● **WORK ITEM**:
Whenever a line of the entries below holds the string "dropdown", copy that line and return it.

Stored dataset items
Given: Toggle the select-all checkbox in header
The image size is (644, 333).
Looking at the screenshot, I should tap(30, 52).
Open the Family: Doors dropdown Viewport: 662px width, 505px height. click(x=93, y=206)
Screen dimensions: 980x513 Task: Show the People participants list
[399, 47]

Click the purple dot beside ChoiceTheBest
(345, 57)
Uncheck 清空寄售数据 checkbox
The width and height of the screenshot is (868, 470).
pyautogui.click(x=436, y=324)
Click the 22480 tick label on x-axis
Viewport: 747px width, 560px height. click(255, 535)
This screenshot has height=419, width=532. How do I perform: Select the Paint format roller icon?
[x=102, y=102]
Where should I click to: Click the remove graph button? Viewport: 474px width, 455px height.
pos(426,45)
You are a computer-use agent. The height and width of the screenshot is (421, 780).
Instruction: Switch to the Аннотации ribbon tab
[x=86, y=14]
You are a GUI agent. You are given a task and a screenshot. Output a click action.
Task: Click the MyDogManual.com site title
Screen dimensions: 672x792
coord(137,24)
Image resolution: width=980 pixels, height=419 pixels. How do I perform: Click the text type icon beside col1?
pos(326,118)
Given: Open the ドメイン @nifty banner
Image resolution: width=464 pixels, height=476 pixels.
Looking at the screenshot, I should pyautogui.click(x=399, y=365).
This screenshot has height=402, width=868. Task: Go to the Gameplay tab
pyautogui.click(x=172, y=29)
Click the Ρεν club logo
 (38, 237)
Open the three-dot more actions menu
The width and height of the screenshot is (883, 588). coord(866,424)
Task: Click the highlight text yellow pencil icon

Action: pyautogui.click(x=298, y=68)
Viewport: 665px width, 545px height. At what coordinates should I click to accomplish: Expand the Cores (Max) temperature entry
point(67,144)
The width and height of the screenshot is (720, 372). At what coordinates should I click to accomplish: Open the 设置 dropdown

● **EXERCISE SOLUTION**:
Open the Family: Doors dropdown Viewport: 662px width, 505px height. click(x=93, y=206)
The width and height of the screenshot is (720, 372). At what coordinates should I click to accomplish: Open the 设置 dropdown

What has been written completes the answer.